(Excerpt to read)
________________
Mississippi has enacted a policy that will allow low-income single parents to keep more money in their pockets. Credit: FILE: Eric J. Shelton, Mississippi Today

Mississippi has enacted a policy that will allow low-income single parents to keep more money in their pockets.

To qualify for most public assistance programs in Mississippi, single parents, usually women, must sue their kids’ non-custodial parent for child support payments.

But if they have received cash assistance through a federal program called Temporary Assistance for Needy Families, the state seizes those child support dollars to pay itself back for providing welfare.

That means some moms never see the child support money. And the fathers are simply paying into state coffers.

But in November, Mississippi will start allowing a child support “pass-through” of $100, according to a report by the Joint Legislative Committee on Performance Evaluation and Expenditure Review released Wednesday. It’s a policy the agency was able to enact itself without legislative approval.

The new pass-through means a separated parent who has been on welfare will receive the first $100 in child support that comes in each month before the state takes the rest. Additionally, the state will not count the $100 as income, so it shouldn’t affect the parent’s eligibility for public assistance.
________________
(Material provided)
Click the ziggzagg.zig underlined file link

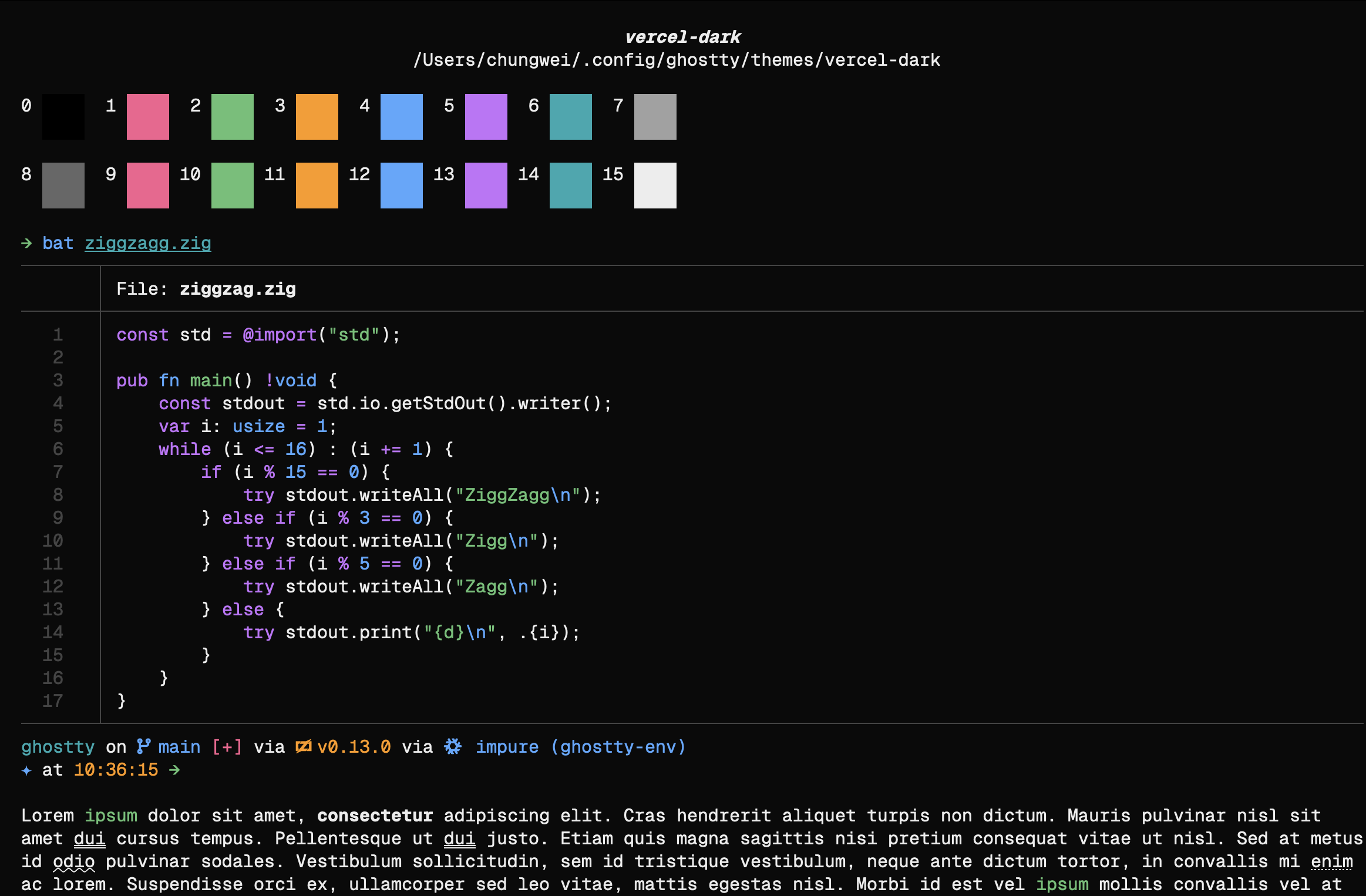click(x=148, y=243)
________________
(To do)
Change "November" to "January" in the child support article, then write out the stretch starting at "But in November, Mississippi" and ending at "for public assistance.".

(Solution)
But in January, Mississippi will start allowing a child support “pass-through” of $100, according to a report by the Joint Legislative Committee on Performance Evaluation and Expenditure Review released Wednesday. It’s a policy the agency was able to enact itself without legislative approval.

The new pass-through means a separated parent who has been on welfare will receive the first $100 in child support that comes in each month before the state takes the rest. Additionally, the state will not count the $100 as income, so it shouldn’t affect the parent’s eligibility for public assistance.